Thought had been given to the production of an official history of Australia's efforts in the Second World War as early as 1943, when Gavin Long was appointed to lead the publishing project, that became Australia in the War of 1939–1945. He intended a series of volumes covering the work of the various services of Australia's military, and their campaigns in Europe, Africa and Asia. Long, aware of Herington's work in London, invited him to be involved in the writing of a volume relating to the contributions of the RAAF in Europe. Herington returned in Australia in 1947 and began full time work on the book the following year, when he was released from the RAAF. As his work progressed, it became apparent that the proposed book could be split into two separate volumes, one covering the period from 1939 up until 1943, and a second covering the balance of the war years. Herington's proposal to do this was approved.

Herington rejoined the RAAF in 1951 and, holding the rank of squadron leader, served as an intelligence officer in Melbourne, while still preparing his first volume. He was seconded to the Department of Supply from 1953 to 1954, with responsibility for security during the preparations for the atom bomb tests that were carried out in South Australia during this period. Herington's Air War Against Germany and Italy 1939-1943, was published in 1954. Although intended to be the third in the series of volumes dedicated to the Australian war effort in the air, it was actually the first to be published. Herington's work was well received; one reviewer described the book as "an impressive, scholarly work".

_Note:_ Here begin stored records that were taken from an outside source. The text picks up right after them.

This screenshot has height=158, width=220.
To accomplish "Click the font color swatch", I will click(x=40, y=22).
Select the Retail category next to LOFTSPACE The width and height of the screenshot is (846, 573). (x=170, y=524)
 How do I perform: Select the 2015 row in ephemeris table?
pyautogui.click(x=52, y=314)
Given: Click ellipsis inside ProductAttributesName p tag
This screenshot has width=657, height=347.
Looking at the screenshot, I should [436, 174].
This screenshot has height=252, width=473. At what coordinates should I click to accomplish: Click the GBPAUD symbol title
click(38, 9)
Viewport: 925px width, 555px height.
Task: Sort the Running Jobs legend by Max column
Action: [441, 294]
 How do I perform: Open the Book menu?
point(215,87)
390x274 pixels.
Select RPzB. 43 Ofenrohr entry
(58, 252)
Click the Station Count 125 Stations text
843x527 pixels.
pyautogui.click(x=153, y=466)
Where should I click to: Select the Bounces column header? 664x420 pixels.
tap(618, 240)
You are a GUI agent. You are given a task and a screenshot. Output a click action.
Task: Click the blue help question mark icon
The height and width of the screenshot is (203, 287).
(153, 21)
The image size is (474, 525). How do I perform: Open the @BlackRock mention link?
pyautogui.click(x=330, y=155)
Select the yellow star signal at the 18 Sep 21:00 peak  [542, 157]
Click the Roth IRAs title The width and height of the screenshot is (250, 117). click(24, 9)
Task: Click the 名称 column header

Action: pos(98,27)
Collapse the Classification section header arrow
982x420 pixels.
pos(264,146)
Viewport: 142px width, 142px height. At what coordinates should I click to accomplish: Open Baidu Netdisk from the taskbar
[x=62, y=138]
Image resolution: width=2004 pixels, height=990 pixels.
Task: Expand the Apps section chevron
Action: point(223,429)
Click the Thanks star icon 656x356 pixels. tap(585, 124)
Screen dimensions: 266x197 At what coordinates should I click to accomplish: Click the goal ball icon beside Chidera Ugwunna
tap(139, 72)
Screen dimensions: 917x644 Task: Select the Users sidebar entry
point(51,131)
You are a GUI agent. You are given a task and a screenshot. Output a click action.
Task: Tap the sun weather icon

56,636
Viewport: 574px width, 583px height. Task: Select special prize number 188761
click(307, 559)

After resigning from the RAAF the same year his first book was published, Herington took up a permanent role with the Department of Supply as regional security officer for South Australia. He continued to work on his second volume of the official history, and this was published in 1963 as Air Power Over Europe 1944–1945. His work was again favourably received, with the latest volume assessed by one contemporary commentator as "calm and scholarly".

==Later life==
In 1965, Herington was sent to London as the senior representative for the Department of Supply there. Hospitalised at St Marylebone with cancer, he died on 22 January 1967. Survived by his wife and seven children, he was cremated and his ashes buried in Melbourne, in the churchyard of St John the Evangelist in Glen Iris.